- _ASSIGNED TASK_: Only one stretch of the listing below is wanted. Begin at the line that has "This screenshot has width=339, height=602.", stop after the line that has "Open the Conversations", and repeat every line in between exactly.

- _MATERIAL PROVIDED_:
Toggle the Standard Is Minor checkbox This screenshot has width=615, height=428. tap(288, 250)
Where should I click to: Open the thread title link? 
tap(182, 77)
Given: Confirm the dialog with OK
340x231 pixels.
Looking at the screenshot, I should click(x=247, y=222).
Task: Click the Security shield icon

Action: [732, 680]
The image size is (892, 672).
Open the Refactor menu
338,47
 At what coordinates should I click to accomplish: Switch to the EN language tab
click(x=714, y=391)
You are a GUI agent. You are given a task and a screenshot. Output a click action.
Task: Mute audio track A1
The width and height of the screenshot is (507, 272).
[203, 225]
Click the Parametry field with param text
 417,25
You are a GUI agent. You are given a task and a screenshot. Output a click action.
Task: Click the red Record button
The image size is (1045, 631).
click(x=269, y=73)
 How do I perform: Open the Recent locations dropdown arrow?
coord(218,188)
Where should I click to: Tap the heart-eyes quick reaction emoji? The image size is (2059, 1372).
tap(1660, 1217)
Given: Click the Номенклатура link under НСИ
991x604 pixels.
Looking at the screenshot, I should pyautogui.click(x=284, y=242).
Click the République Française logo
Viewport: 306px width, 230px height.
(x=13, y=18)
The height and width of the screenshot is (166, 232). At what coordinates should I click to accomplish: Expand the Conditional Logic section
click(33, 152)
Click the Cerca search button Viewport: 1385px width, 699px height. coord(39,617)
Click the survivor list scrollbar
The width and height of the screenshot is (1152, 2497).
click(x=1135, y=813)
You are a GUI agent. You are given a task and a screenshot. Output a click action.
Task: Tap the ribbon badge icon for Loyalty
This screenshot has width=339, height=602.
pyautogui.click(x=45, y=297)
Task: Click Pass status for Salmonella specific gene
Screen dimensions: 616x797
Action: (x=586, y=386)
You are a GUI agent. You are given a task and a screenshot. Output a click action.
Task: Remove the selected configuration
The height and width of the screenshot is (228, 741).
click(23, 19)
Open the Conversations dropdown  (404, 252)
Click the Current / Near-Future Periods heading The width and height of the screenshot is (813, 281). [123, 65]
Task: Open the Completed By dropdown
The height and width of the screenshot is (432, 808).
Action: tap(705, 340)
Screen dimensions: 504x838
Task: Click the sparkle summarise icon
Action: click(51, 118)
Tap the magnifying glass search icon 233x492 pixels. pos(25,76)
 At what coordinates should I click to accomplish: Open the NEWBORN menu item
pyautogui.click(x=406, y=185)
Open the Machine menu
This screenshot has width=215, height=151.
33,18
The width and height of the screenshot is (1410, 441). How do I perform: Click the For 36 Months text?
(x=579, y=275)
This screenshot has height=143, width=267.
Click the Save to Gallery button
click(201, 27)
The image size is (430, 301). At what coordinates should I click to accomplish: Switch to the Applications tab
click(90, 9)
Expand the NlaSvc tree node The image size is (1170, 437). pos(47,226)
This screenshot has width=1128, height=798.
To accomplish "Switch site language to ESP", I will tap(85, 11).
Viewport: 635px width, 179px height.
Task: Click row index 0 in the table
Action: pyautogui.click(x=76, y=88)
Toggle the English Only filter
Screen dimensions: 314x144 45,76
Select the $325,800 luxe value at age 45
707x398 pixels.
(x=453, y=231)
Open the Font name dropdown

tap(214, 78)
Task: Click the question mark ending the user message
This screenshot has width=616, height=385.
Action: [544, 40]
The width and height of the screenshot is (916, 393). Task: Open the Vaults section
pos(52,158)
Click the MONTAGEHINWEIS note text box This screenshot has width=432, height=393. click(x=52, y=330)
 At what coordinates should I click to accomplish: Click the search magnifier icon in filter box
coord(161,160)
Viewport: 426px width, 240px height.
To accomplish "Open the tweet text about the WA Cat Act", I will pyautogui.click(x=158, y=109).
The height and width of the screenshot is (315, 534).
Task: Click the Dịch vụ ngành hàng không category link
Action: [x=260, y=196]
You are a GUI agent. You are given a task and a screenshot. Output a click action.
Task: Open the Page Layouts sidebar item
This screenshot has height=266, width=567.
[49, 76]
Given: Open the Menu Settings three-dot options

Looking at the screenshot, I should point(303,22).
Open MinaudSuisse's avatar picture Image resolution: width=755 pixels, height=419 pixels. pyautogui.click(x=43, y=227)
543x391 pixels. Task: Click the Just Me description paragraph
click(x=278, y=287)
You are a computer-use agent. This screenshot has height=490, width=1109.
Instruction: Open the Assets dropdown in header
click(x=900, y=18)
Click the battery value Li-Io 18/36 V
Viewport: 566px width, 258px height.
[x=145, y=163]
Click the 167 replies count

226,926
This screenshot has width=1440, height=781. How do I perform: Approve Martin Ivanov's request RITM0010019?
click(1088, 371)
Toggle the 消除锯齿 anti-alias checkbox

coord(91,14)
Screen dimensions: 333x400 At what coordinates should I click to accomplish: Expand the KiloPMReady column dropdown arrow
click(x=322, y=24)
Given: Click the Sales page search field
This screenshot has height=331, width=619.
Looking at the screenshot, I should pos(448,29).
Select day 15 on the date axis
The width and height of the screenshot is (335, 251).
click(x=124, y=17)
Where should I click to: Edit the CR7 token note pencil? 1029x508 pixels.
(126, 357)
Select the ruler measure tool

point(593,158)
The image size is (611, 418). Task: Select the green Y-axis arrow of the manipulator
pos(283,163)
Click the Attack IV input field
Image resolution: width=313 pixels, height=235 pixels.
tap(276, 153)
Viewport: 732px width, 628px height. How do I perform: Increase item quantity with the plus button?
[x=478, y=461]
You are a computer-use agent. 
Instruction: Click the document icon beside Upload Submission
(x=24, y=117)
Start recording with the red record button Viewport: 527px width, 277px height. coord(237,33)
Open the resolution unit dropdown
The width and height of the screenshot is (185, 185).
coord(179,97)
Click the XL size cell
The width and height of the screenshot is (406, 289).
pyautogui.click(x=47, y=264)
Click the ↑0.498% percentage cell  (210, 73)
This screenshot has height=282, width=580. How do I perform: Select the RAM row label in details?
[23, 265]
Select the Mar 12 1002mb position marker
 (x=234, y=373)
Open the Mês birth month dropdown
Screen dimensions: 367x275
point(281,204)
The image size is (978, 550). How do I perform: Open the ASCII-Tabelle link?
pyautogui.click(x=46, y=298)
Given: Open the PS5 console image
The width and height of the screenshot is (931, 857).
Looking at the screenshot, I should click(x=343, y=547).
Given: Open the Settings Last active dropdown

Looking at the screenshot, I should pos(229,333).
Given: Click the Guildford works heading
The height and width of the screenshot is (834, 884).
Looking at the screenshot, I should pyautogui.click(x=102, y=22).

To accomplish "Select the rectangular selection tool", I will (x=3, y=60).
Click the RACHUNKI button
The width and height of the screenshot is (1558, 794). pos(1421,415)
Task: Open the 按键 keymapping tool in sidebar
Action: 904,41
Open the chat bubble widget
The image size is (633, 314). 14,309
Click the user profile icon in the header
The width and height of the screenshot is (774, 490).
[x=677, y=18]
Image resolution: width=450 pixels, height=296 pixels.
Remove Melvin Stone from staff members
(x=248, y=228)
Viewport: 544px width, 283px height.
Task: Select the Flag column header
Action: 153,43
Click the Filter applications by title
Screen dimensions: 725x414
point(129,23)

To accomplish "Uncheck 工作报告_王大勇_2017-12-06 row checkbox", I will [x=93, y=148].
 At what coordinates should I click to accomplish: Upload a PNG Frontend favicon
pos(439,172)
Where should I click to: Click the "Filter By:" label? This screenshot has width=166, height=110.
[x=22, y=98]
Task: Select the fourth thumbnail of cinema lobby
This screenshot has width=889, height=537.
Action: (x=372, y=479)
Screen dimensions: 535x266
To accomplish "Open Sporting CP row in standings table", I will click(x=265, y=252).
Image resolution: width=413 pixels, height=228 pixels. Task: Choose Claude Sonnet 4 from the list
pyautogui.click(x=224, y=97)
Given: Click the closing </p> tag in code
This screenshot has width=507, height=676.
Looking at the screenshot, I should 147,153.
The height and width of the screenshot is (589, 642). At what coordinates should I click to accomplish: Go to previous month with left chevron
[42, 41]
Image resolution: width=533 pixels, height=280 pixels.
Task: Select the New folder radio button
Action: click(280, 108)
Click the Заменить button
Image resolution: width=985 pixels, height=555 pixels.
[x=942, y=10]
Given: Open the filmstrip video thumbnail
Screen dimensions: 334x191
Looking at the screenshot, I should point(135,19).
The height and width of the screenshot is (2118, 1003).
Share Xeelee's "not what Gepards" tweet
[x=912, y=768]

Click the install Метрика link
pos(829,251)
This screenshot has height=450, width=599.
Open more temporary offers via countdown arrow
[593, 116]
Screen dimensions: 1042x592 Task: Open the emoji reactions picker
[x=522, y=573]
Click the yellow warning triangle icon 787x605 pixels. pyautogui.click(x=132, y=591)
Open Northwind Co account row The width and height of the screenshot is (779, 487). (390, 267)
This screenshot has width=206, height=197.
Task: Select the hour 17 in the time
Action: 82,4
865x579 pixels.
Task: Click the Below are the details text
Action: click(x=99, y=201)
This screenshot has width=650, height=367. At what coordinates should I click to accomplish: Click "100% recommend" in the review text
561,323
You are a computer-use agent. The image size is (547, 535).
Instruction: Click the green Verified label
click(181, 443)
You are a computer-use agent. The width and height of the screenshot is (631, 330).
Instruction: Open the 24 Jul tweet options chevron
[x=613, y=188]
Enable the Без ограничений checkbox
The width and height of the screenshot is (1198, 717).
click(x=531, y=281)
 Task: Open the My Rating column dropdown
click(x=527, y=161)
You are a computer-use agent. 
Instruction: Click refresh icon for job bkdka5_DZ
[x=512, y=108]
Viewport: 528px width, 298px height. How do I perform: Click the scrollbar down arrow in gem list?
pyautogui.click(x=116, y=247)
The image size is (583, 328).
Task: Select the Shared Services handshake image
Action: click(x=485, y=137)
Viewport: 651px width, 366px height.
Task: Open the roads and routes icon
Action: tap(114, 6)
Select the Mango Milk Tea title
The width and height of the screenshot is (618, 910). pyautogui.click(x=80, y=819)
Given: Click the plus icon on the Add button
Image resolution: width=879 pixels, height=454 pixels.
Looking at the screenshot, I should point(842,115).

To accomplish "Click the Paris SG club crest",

- _SOLUTION FOR THIS PROBLEM_:
This screenshot has width=339, height=602.
pyautogui.click(x=45, y=297)
Task: Click Pass status for Salmonella specific gene
Screen dimensions: 616x797
Action: (x=586, y=386)
You are a GUI agent. You are given a task and a screenshot. Output a click action.
Task: Remove the selected configuration
The height and width of the screenshot is (228, 741).
click(23, 19)
Open the Conversations dropdown  (404, 252)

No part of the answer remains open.